RECORDS FOR PROCESSING -
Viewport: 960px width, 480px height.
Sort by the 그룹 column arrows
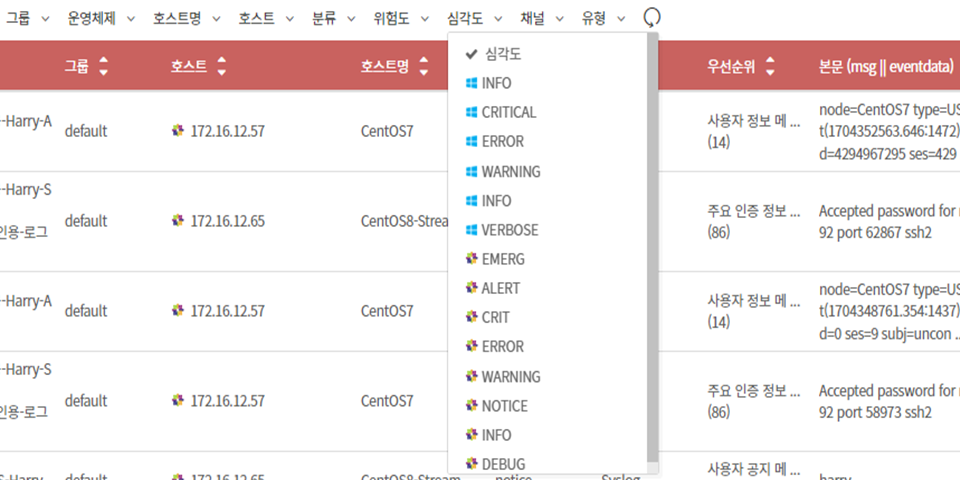104,67
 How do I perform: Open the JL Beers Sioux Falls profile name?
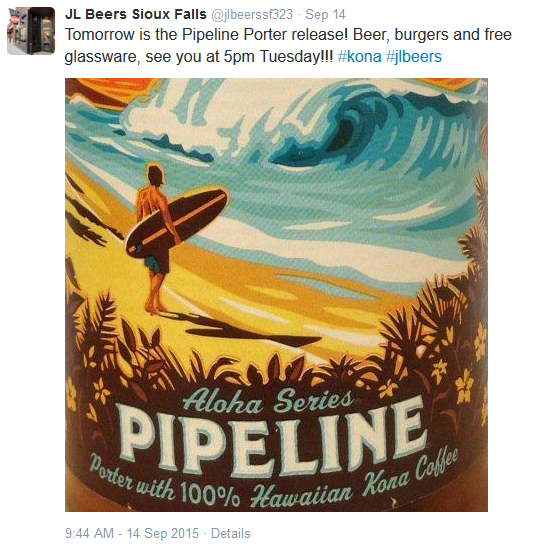point(136,14)
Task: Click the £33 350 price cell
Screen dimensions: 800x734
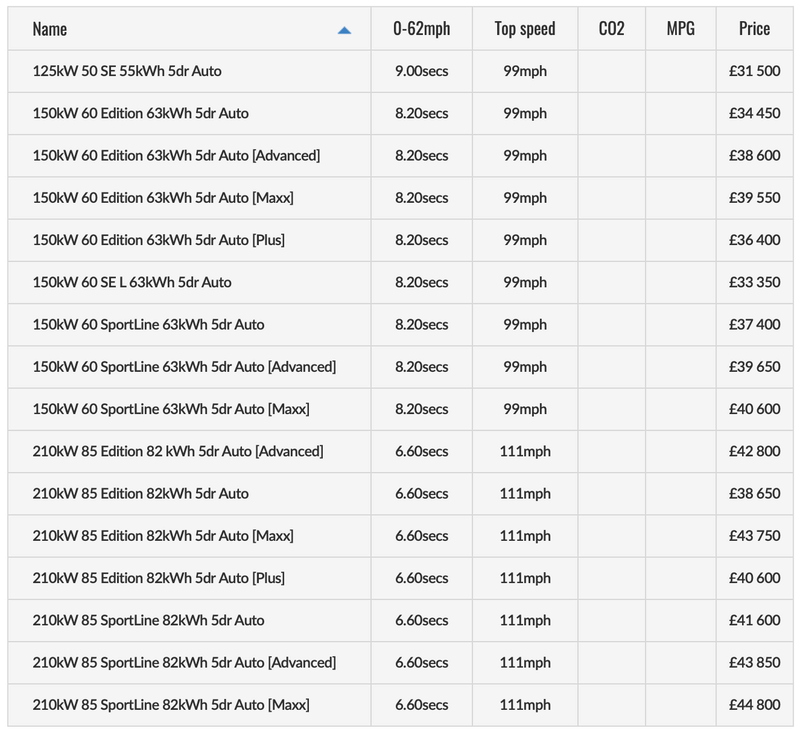Action: click(x=754, y=282)
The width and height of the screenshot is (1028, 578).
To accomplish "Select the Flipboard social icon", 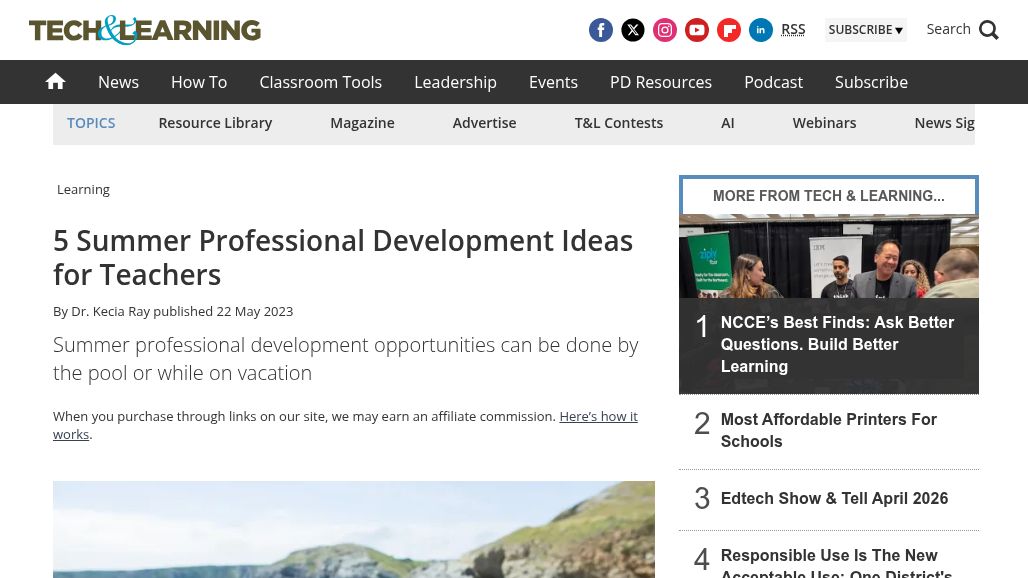I will click(729, 30).
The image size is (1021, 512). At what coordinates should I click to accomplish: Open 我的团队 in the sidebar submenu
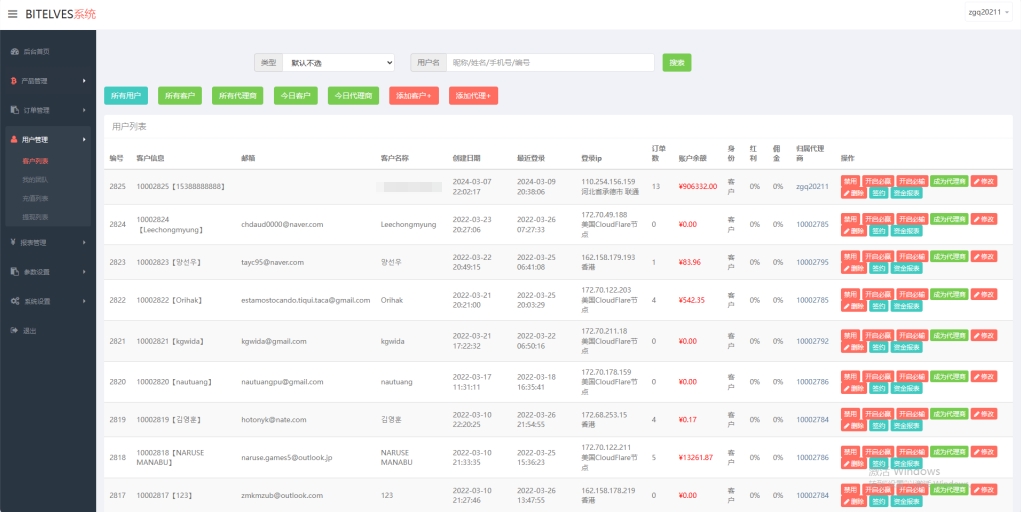[x=35, y=179]
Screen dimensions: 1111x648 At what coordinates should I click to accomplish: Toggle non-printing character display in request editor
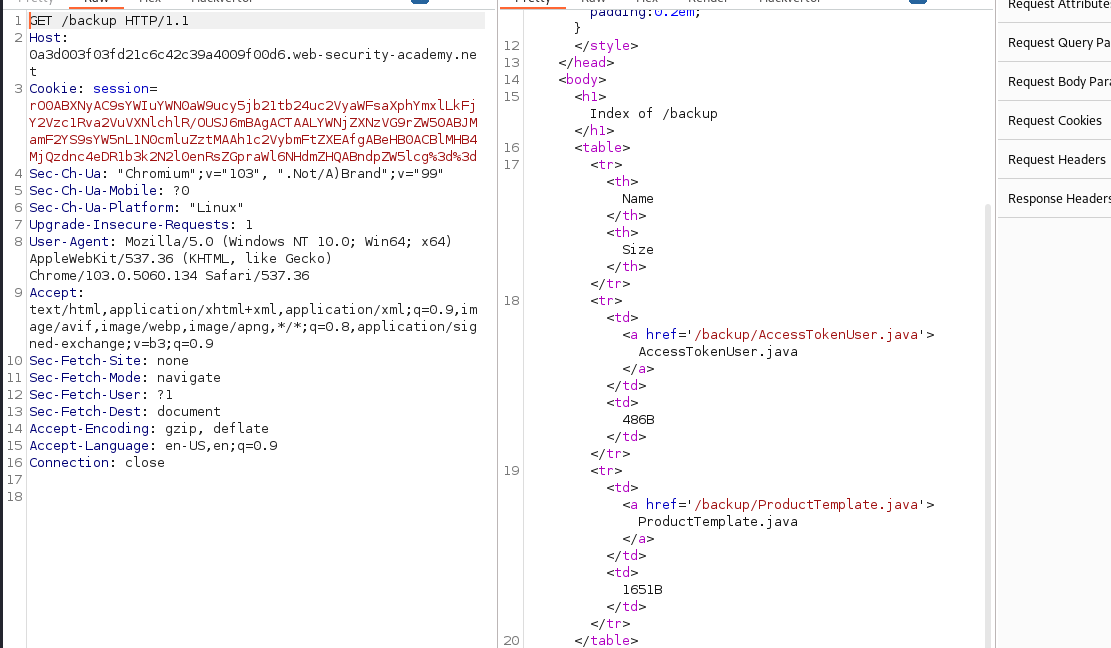pos(420,3)
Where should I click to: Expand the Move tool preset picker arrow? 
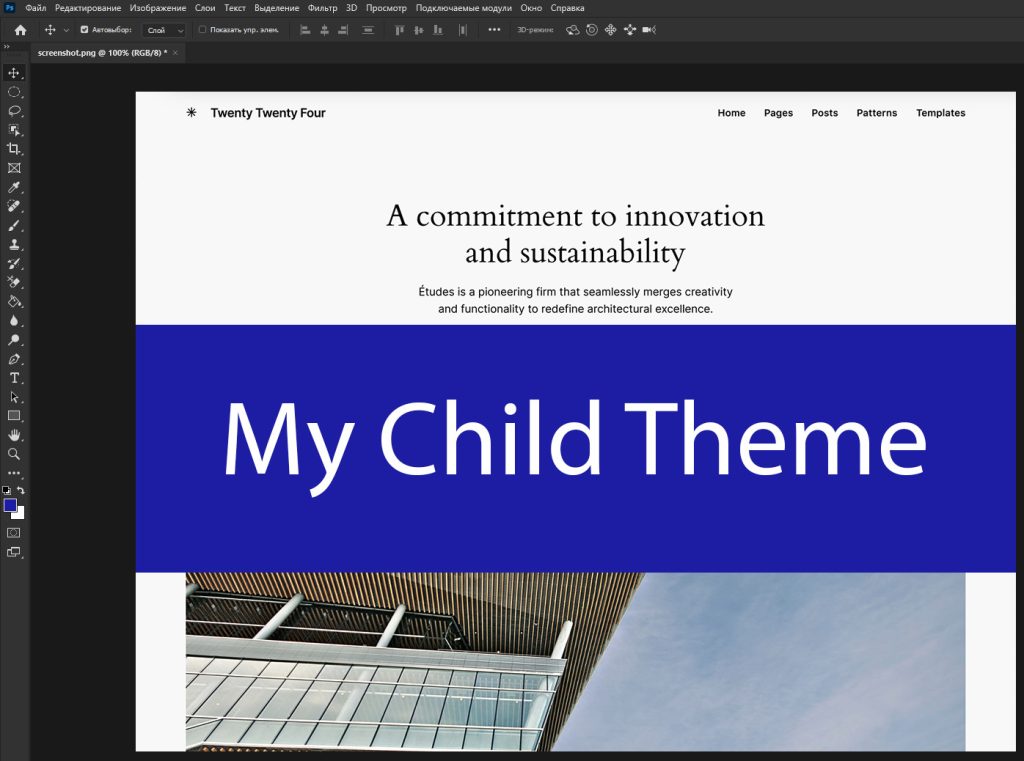pos(66,30)
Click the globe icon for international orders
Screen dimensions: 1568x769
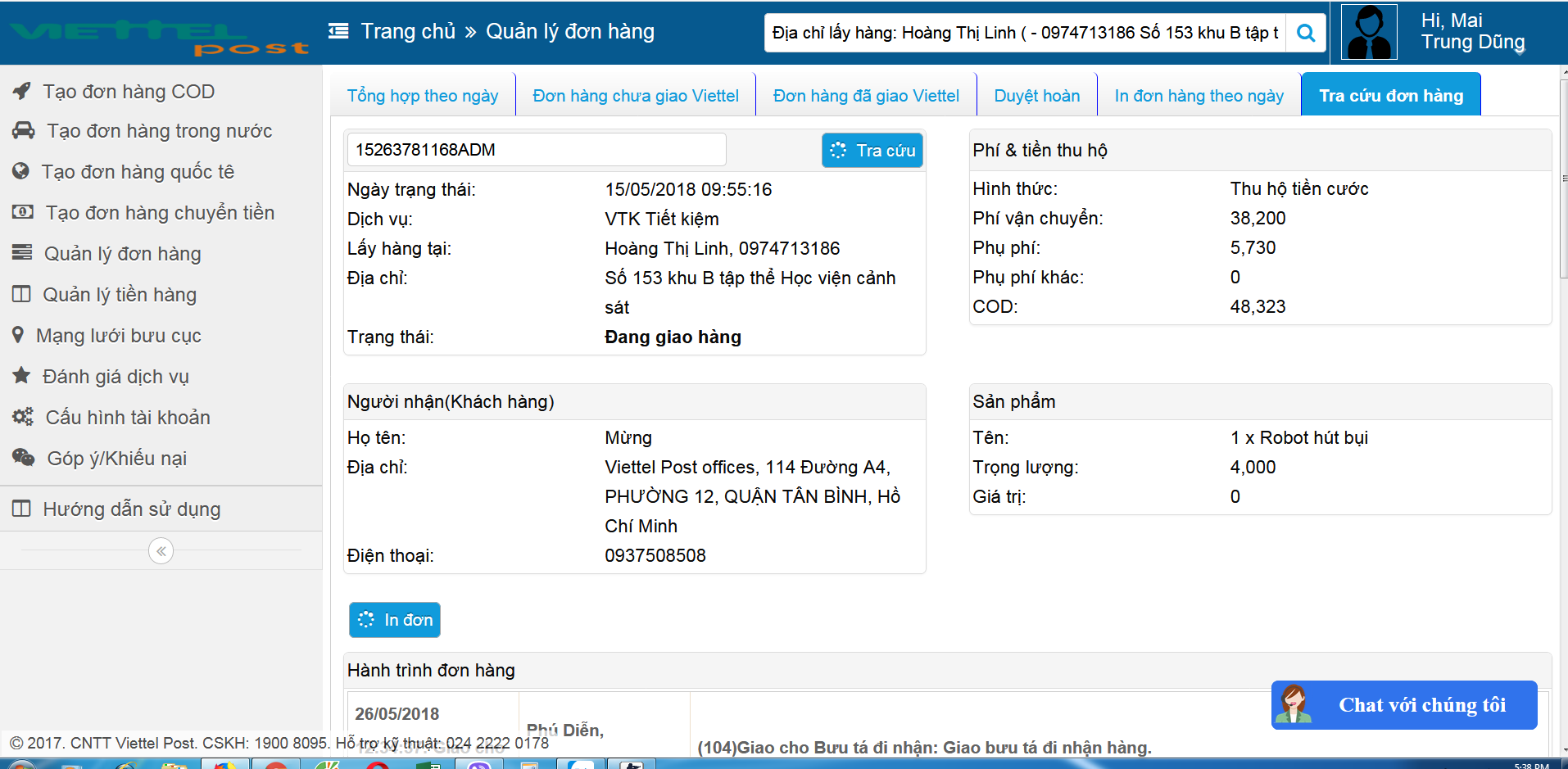pos(21,172)
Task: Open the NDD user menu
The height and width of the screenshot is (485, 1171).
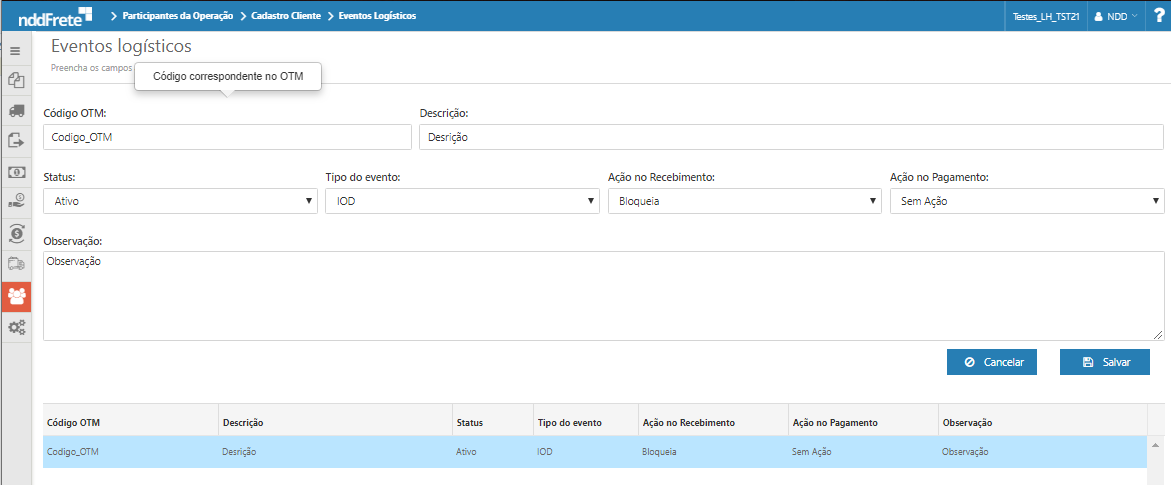Action: 1116,16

EXERCISE GOAL - Leaving every picture aside, reproduce exactly the lines above from the one with "Screen dimensions: 1111x648" up to and including the one with "Task: Open the NDD user menu", and no others.

WRITTEN REPLY -
Screen dimensions: 1111x648 At what coordinates should I click to accomplish: Toggle non-printing character display in request editor
pos(420,3)
Where should I click to: Expand the Move tool preset picker arrow? 
pos(66,30)
Click the globe icon for international orders
Screen dimensions: 1568x769
pos(21,172)
Task: Open the NDD user menu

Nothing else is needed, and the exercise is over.